Networked devices are all around us. Some of them enable autonomy of things or AoT™. Lidar promises to make cities smarter but bringing in these sensors will create massive amounts of data that can be a real challenge to manage.
Increasingly, these devices are also providing a path for creating smarter and safer cities – where people, vehicles (horse carriages, cars, bicycles, scooters, pets, robots) and infrastructure interact in highly dynamic situations to achieve multiple objectives – smooth traffic flow, infrastructure management, pedestrian safety, security, emergency management and crime prevention.
From an article in Forbes by Sabbir Rangwala.
Cameras and video analytics are the typical tools of choice. Road sensors of various types are also used to sense traffic flow and enable dynamic traffic signal management. Increasingly, LiDAR is being tested as a beneficial addition – primarily to improve the fidelity of the information, but also to add a new sensing modality that provides 3D information and superior situational awareness.

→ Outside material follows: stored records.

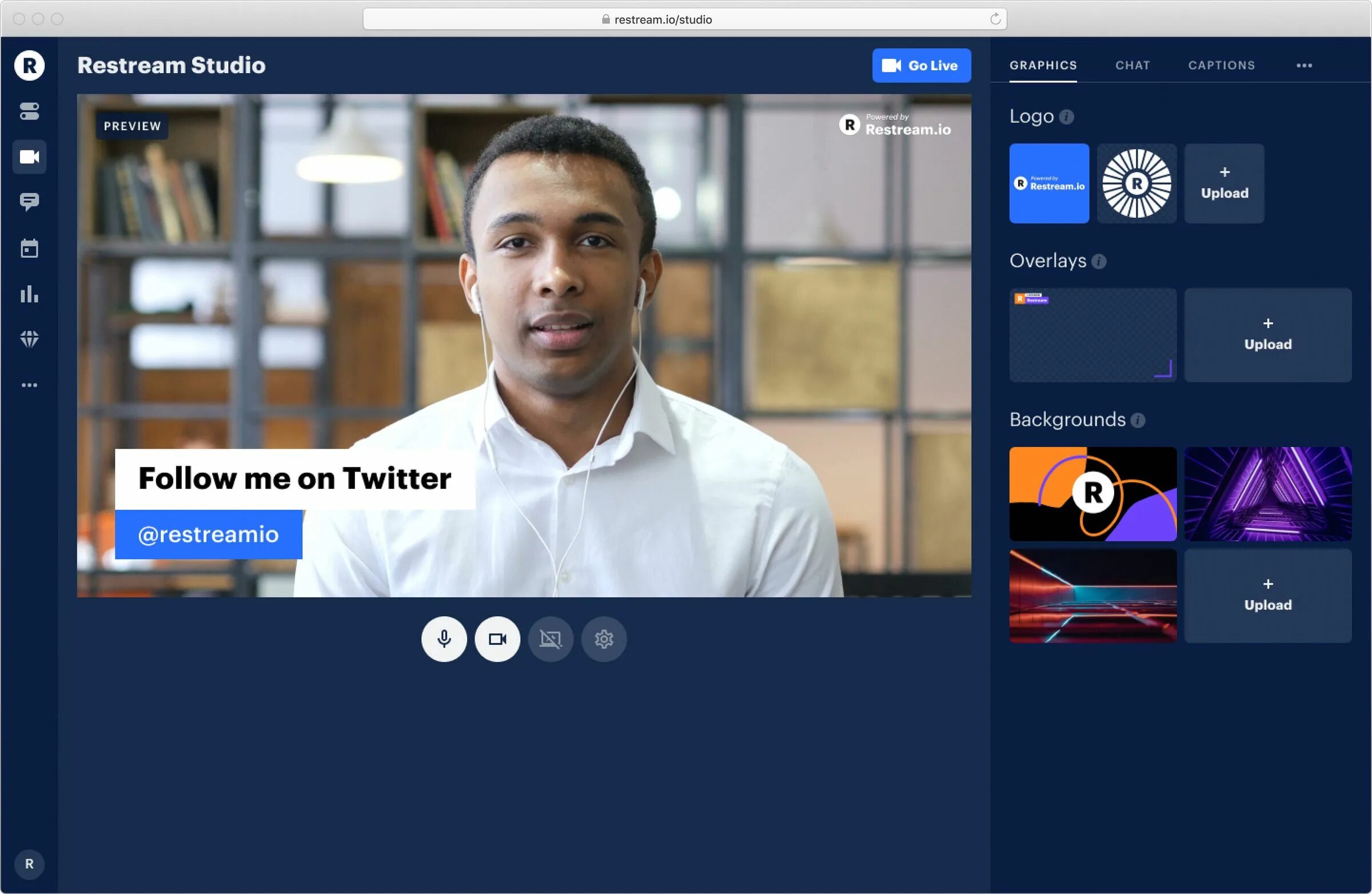Open the calendar events icon in sidebar
The width and height of the screenshot is (1372, 894).
coord(29,249)
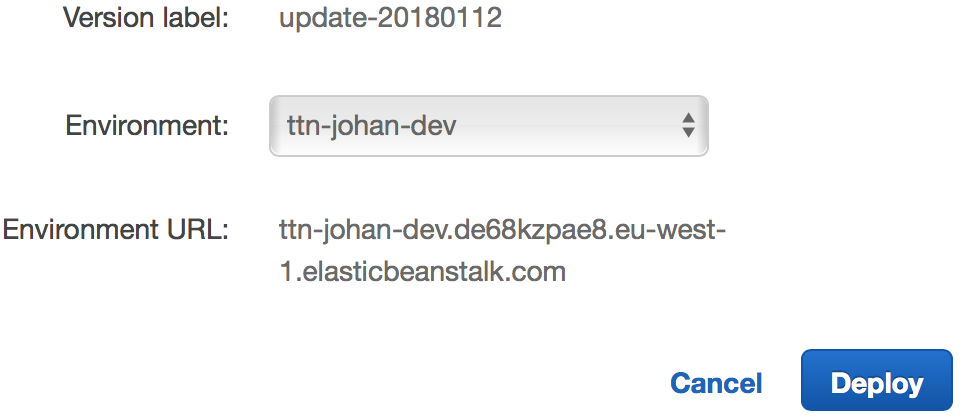Click the word URL in the Environment URL label
The height and width of the screenshot is (418, 960).
[198, 230]
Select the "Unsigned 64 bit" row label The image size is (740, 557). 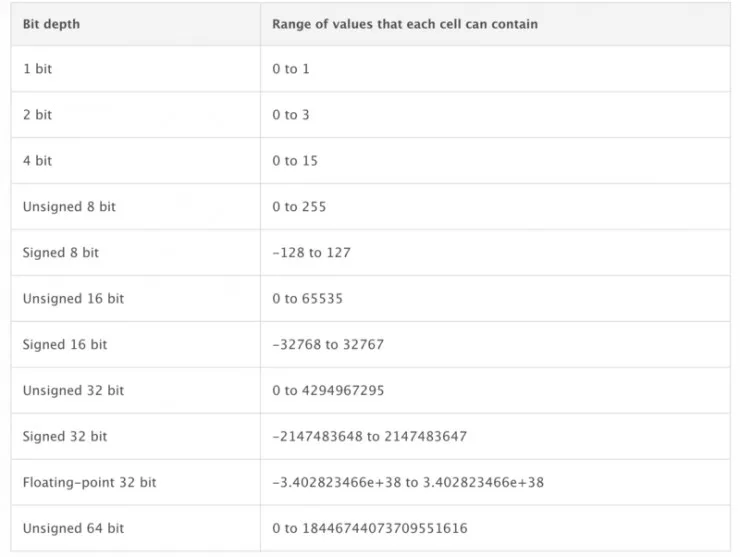(x=73, y=529)
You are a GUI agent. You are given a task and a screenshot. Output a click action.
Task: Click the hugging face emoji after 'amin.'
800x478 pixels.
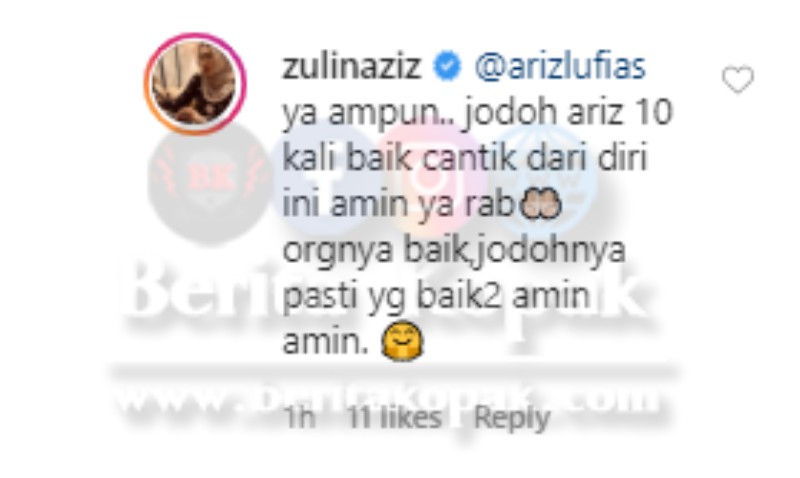[x=403, y=341]
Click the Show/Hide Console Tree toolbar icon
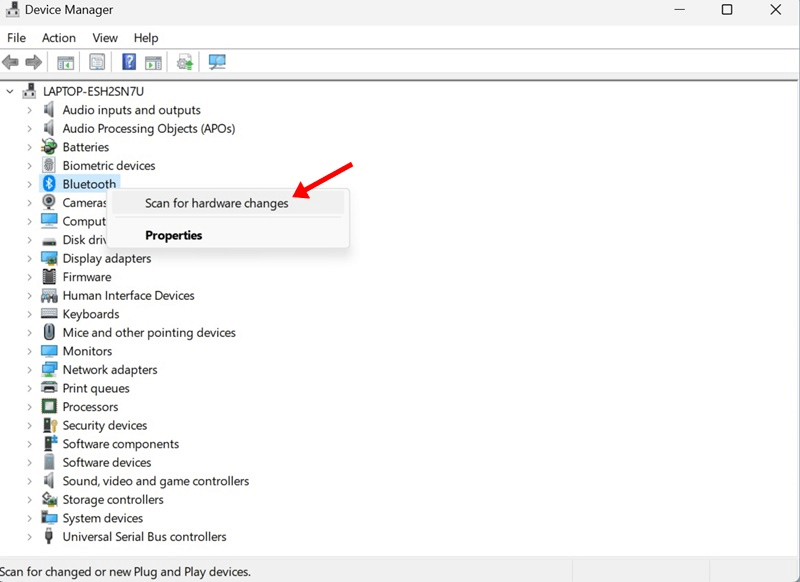 click(x=65, y=62)
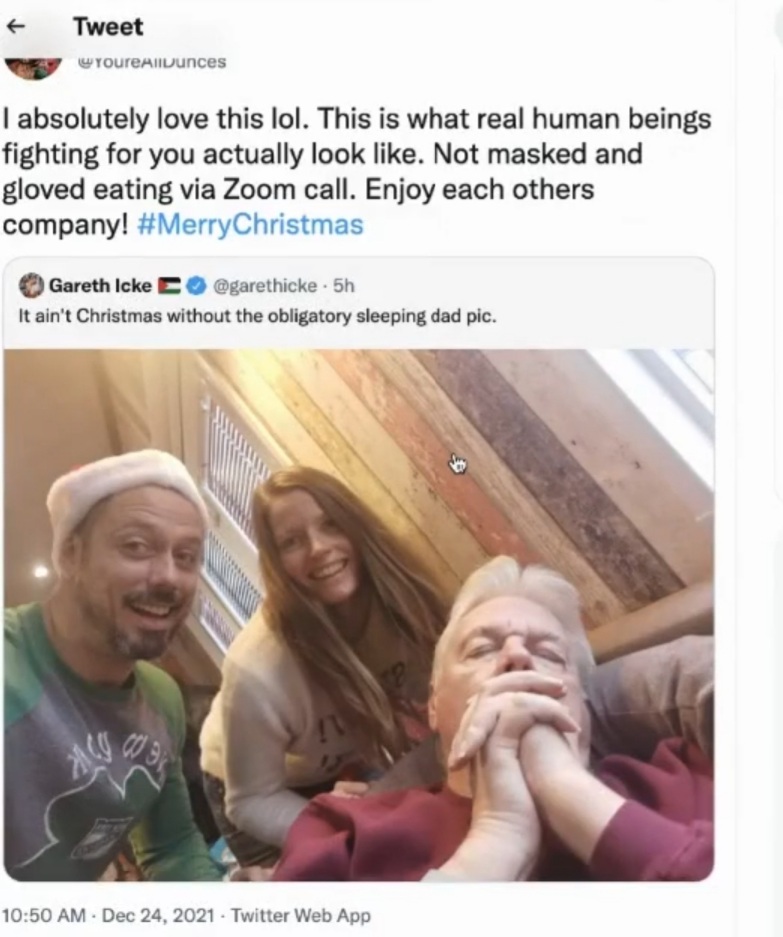The image size is (783, 937).
Task: Click the "Tweet" header title
Action: click(x=108, y=27)
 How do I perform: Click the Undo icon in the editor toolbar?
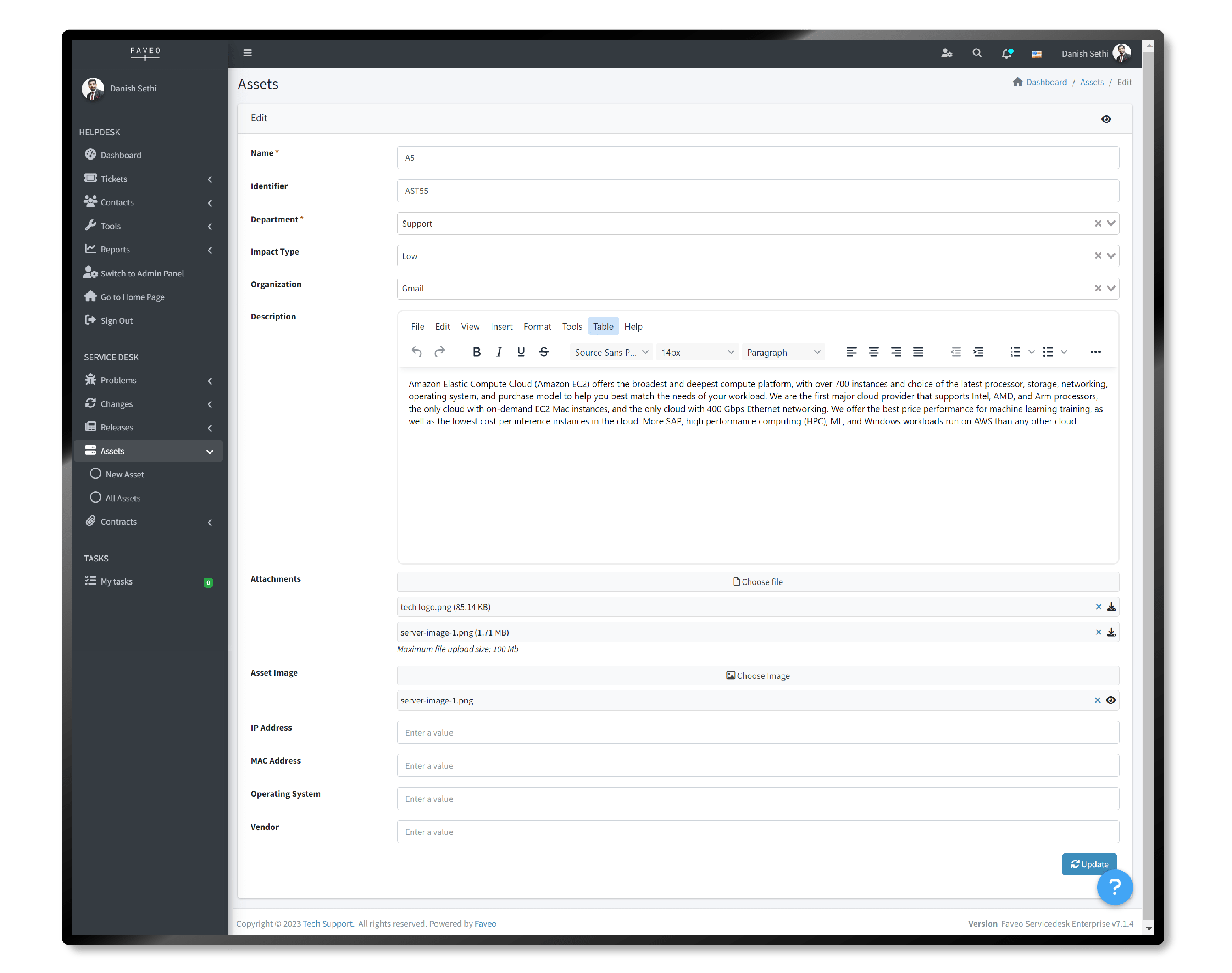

The goal is to fuse dynamic information (and possibly static background information like city maps) to make decisions, with or without humans in the loop.
A recent market study projects the TAM (Total Available Market) for LiDAR in Smart Infrastructure (which includes crowd analytics, perimeter security and road traffic management) to increase from $1.5B in 2025 to $14B in 2030. A note of caution though – Smart Cities implementations are still in the evaluation phase, and LiDAR is likely to capture just a portion of this TAM if and when these initiatives translate into actual deployments.

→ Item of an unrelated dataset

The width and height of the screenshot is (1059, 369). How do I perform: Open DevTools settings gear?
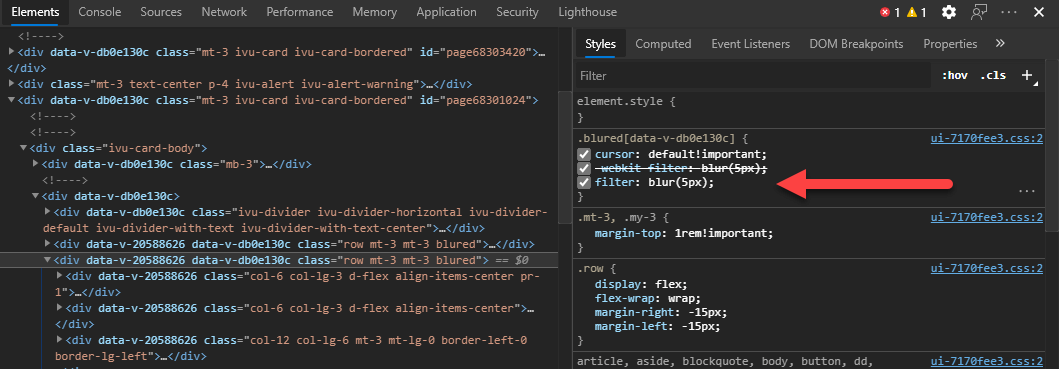click(949, 12)
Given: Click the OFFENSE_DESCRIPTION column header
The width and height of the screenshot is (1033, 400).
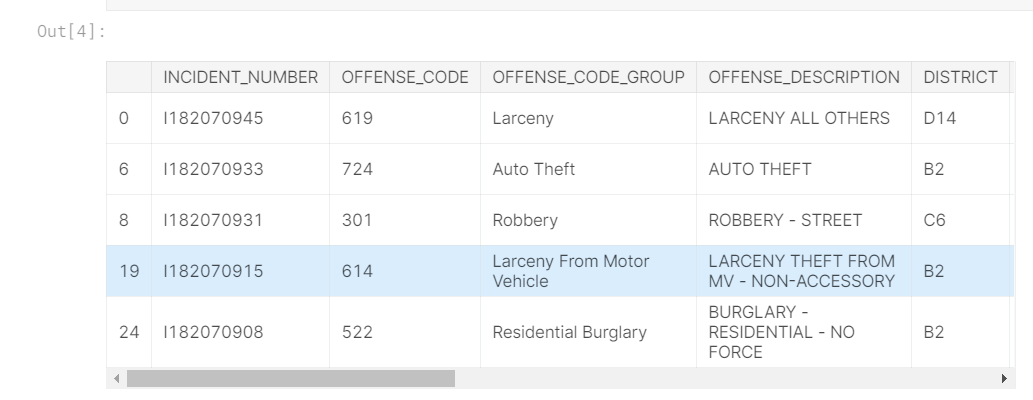Looking at the screenshot, I should point(804,77).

Funding for Smart City implementations will need to come from government, public and municipal agencies, or commercial entities entrusted with installing and maintaining these systems. Public organizations are fiscally conservative. Adding an expensive new functionality like LiDAR needs to be justified clearly, especially since there are no obvious monetary benefits that can be easily quantified or exploited as investments.
Public agencies also generally have a poor track record of testing and deploying new technologies – either due to lack of internal talent, clear customer focused metrics or bureaucratic process infused with political and public relation constraints. For AoT™ applications in the commercial arena, the case for LiDAR is clear (although it took a while to get there!). For applications like smart cities and security, the need for LiDAR needs to be more clearly explained, given that these are expensive and are currently too immature to operate in a plug and play environment.